#### PROBLEM DESCRIPTION
The lines to copy are those with "computer" in them. Pull each one from the entries below.
(RECORDS FOR THE TASK)
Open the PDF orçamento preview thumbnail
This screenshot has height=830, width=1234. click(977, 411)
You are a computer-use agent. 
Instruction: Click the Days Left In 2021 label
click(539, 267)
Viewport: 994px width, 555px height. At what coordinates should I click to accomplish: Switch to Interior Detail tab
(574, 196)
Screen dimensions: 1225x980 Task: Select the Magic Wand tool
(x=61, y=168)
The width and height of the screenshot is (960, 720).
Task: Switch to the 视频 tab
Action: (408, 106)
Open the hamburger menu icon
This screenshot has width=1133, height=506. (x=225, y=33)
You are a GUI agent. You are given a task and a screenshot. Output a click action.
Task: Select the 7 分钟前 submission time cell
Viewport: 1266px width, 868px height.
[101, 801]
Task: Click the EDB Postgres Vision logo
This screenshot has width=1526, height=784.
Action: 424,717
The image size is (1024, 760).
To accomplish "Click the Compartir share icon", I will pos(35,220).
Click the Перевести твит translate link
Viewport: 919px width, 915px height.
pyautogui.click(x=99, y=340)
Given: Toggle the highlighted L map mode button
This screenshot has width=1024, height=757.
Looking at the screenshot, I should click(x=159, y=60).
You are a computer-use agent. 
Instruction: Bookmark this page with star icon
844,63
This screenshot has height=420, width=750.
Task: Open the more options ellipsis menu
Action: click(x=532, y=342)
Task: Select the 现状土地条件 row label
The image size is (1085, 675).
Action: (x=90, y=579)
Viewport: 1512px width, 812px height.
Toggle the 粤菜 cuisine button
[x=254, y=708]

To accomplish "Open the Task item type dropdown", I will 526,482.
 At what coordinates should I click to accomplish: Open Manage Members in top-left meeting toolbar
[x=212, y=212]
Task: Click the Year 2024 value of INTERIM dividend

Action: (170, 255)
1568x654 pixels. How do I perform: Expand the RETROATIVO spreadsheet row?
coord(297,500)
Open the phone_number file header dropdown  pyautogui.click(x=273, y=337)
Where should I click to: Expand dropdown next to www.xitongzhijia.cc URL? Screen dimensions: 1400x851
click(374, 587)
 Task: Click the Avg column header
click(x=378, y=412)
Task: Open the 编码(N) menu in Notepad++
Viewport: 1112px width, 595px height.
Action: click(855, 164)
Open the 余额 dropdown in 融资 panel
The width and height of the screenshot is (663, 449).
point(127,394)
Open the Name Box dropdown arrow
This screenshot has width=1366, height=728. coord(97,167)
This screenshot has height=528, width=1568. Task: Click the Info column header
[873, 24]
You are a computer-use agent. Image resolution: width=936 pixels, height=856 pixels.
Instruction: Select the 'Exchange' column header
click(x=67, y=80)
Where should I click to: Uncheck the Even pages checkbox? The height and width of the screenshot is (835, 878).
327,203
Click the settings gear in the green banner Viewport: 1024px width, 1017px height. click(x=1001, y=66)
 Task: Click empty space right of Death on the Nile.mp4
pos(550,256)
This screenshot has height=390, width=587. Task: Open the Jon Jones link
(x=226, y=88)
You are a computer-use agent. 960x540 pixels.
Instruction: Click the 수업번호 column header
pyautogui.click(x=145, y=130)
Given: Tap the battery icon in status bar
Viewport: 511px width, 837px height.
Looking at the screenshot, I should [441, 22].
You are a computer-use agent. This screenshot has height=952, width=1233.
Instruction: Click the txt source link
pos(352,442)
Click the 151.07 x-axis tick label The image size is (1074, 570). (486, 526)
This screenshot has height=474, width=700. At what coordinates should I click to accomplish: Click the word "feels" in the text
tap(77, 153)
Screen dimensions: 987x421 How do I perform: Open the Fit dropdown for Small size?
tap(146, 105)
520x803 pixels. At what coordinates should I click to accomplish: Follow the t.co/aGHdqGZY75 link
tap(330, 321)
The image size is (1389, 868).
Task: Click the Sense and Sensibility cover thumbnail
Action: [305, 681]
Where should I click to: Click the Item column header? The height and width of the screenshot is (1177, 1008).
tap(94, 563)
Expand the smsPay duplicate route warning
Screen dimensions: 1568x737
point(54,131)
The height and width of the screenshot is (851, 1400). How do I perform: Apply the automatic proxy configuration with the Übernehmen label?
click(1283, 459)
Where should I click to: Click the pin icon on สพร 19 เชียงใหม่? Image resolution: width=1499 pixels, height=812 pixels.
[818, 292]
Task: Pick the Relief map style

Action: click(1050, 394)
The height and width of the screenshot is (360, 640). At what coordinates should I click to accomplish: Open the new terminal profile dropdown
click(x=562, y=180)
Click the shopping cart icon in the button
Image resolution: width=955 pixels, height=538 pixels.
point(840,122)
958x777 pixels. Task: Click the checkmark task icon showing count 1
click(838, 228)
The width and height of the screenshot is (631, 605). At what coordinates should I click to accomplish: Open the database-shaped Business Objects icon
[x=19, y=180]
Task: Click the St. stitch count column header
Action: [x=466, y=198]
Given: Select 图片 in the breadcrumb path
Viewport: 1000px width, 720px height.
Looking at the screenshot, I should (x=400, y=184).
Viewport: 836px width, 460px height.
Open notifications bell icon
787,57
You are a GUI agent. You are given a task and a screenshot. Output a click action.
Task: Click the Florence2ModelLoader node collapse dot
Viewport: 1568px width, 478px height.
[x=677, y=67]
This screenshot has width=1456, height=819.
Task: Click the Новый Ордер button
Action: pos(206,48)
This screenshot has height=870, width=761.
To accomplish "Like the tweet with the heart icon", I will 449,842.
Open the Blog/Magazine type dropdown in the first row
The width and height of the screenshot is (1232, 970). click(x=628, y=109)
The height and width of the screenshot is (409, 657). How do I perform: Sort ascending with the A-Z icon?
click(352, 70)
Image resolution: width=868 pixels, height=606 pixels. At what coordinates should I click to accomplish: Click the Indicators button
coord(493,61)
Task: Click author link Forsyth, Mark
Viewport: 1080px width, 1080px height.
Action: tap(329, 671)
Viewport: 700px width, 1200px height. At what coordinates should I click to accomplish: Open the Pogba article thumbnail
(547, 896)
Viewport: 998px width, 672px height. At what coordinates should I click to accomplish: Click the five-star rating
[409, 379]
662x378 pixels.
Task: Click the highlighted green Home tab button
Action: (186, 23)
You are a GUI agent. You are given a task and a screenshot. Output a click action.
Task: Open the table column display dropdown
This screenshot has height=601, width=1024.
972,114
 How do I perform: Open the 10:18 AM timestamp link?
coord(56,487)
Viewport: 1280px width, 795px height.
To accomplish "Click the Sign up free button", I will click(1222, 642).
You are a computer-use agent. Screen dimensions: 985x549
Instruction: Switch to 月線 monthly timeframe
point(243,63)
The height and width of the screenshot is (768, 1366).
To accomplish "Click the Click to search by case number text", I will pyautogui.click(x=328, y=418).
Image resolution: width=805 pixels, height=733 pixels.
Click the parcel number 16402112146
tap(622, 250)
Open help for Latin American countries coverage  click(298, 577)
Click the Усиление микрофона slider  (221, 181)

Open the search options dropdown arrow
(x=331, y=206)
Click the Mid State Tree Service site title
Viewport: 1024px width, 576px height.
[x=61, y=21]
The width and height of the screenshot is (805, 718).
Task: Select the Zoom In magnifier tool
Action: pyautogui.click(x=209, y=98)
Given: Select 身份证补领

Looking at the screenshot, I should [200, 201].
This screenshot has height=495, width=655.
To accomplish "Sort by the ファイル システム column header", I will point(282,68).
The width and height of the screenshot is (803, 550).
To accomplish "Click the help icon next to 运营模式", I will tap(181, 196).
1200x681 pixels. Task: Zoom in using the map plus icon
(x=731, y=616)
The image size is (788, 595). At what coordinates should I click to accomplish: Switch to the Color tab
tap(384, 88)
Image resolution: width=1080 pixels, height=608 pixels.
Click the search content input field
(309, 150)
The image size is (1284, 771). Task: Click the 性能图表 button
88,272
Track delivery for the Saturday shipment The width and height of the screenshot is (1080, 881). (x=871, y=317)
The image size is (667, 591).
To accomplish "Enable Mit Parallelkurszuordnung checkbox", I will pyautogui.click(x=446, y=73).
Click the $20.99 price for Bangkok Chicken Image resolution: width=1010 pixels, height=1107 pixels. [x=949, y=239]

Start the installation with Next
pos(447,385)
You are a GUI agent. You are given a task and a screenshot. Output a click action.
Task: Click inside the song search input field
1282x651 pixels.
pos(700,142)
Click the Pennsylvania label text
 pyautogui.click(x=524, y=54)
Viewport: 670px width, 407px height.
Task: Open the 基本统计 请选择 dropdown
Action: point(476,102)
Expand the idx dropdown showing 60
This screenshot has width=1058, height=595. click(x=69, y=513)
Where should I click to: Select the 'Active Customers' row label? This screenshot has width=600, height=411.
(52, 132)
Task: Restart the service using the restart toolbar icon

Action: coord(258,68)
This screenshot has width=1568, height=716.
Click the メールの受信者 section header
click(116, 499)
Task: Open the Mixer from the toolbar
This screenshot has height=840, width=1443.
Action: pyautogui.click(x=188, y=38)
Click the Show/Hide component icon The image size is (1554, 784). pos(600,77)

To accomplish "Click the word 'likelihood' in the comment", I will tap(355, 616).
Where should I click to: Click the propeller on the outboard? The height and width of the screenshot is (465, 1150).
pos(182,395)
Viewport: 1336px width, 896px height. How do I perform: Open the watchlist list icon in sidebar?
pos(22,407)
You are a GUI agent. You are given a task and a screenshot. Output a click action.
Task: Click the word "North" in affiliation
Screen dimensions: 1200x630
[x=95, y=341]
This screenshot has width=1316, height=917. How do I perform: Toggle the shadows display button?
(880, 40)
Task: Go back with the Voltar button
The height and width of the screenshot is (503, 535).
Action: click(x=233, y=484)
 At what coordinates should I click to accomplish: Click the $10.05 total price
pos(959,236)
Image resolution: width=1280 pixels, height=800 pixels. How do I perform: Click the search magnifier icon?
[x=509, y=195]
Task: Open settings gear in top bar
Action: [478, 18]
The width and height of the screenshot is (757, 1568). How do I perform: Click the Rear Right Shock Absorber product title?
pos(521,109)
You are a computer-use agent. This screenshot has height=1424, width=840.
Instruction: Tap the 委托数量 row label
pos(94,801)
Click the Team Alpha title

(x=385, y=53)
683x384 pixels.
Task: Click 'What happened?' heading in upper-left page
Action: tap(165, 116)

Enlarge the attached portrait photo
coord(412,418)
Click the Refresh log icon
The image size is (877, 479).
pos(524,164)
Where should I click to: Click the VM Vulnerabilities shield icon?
(End RECORDS FOR THE TASK)
#### RESPONSE BOX
You are a computer-use agent. 
You are a computer-use agent. 
You are a computer-use agent. Image resolution: width=936 pixels, height=856 pixels.
You are a computer-use agent. 960x540 pixels.
You are a computer-use agent. This screenshot has height=952, width=1233.
You are a computer-use agent. Screen dimensions: 985x549
You are a computer-use agent. This screenshot has height=1424, width=840.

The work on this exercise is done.